**Complete the following:**
1: In the passage on how Lolita came to be published by Olympia Press, on what date did Olympia Press publish the novel?
2: Please carry on the account of Lolita's publication by Olympia Press, picking up after its final sentence.

**Document segment:**
------------------------------

Nabokov’s Europe-based agent, Doussia Ergaz, submitted Lolita to Girodias because of his work as an art-book publisher. She didn’t seem to know much about the seedier side of Olympia Press. Girodias was fully aware of the literary value of Nabokov’s work, and what a boon it would be for Olympia’s list. Girodias offered on the book in mid-May 1955. Ergaz then wrote Nabokov: “He finds the book not only admirable from the literary point of view, but he thinks that it might lead to a change in social attitudes toward the kind of love described in Lolita, provided of course that it has this authenticity, this burning and irrepressible ardor.”

Nabokov went along with Girodias’s misapprehension about there being a social aim to the novel because he was relieved Lolita had at last found a publisher. That relief dissipated quickly, once he realized the contract he’d signed on June 6, 1955, better resembled a devil’s bargain. Nabokov’s new publisher had mistaken the author for his creation, thinking Nabokov drew upon some perverse experience. Girodias also insisted the novel be published under Nabokov’s name, and Nabokov did not feel he had the leverage to object, when the alternate option was no publication at all. Nabokov also did not see galley proofs until it was too late to make changes, which vexed a man known for his fastidiousness to no end. Olympia Press published Lolita on September 16, 1955, but Nabokov did not discover that it was out for several weeks. And the published version, as Nabokov feared, was riddled with errors.

------------------------------

**Stored data:**
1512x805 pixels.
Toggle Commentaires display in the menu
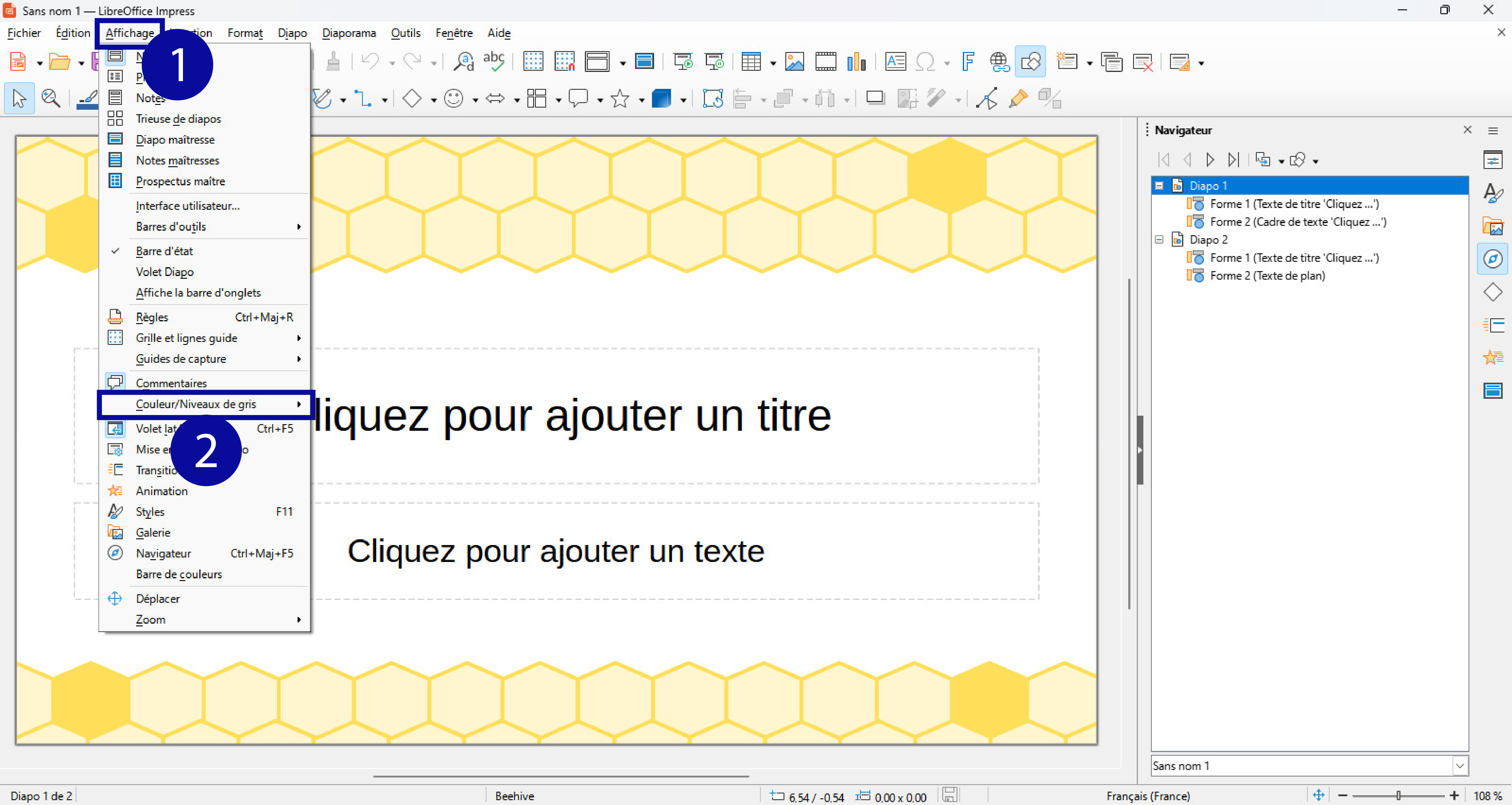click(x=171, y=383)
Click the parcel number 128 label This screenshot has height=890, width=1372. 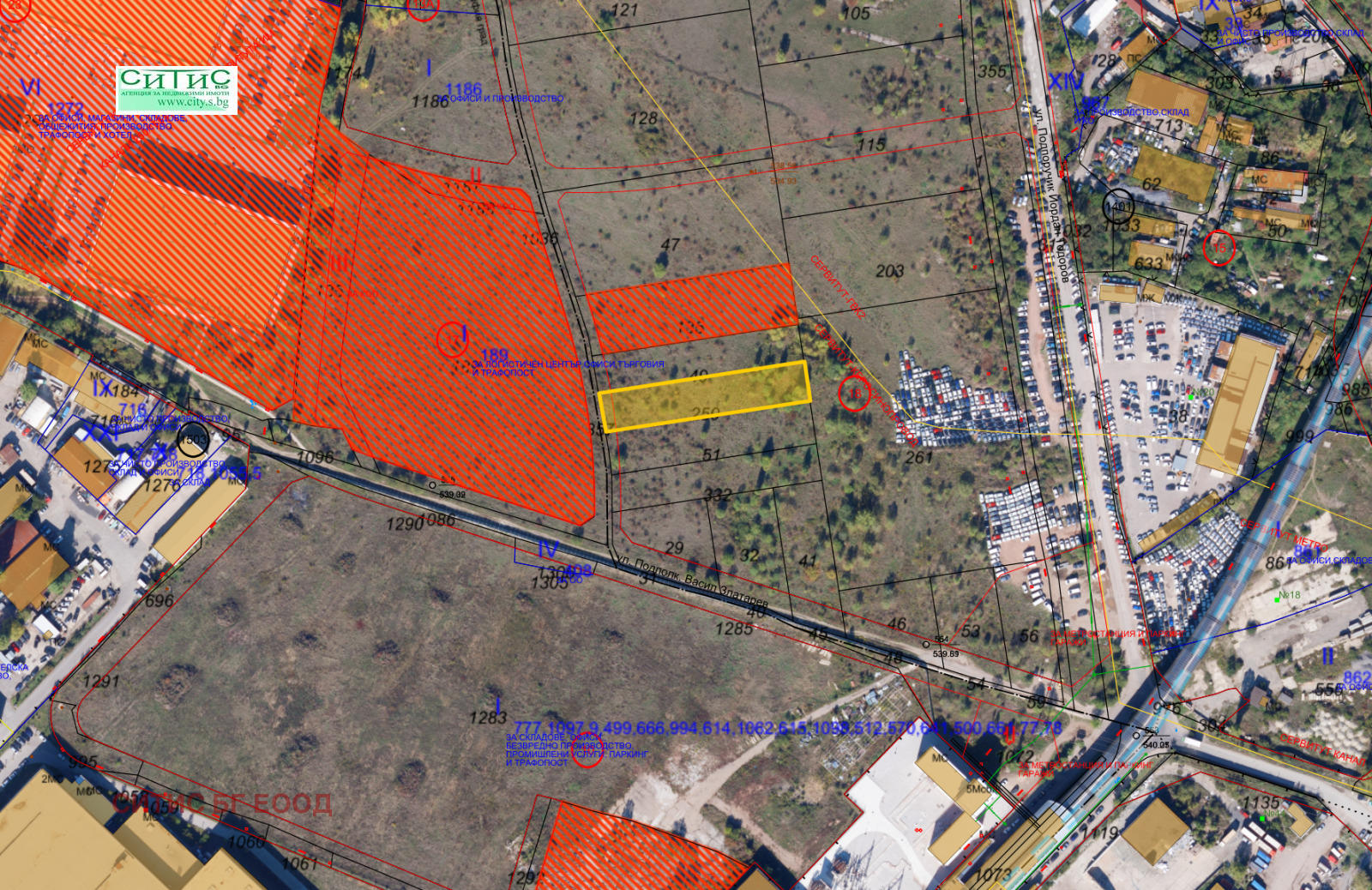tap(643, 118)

------------------------------

**In response:**
1: September 16, 1955.

2:
What most infuriated Nabokov, however, was Girodias’s blithe attitude about copyright and about paying him what he was owed. The publisher had registered Lolita’s copyright in Nabokov’s name as well as to Olympia Press. Nabokov did not discover the joint copyright registration until early 1956, and because of American copyright laws at the time, he had just five years to republish Lolita in America or else the novel would fall into the public domain.

The Copyright Office in Washington advised Nabokov to get a “quit-claim”—a formal renunciation of copyright. The publisher did not reply at first, then dragged his feet throughout 1956 and 1957. As Nabokov later recalled, “From the very start I was confronted with the peculiar aura surrounding [Girodias’s] business transactions with me, an aura of negligence, evasiveness, procrastination, and falsity.”

Girodias also had a pesky habit of failing to pay royalties or to send statements. Thus, Nabokov saw no money from Lolita over the first two years of publication, despite strong sales in France. In October 1957, he had finally had enough of Girodias’s prevarications and shady dealings, telling him the deal was off and that as a result, all rights reverted back to him. Girodias paid what was owed (44,220 “anciens francs”), and Nabokov let the matter go. Girodias, however, soon reverted back to his nonpayment ways, and Nabokov’s irritation increased. He needed the money, but above all, he needed to be free of Olympia in order to publish Lolita the way he had always wished.

Fortunately for Nabokov, his mood was about to lighten. Lolita was about to find, at long last, a home in America.

ON AUGUST 30, 1957, Nabokov received a letter from Walter Minton, president and publisher of G. P. Putnam’s Sons. “Being a rather backward example of that rather backward species, the American publisher, it was only recently that I began to hear about a book called Lolita,” Minton wrote. After some more preamble, he got to the point: “I am wondering if the book is available for publication.”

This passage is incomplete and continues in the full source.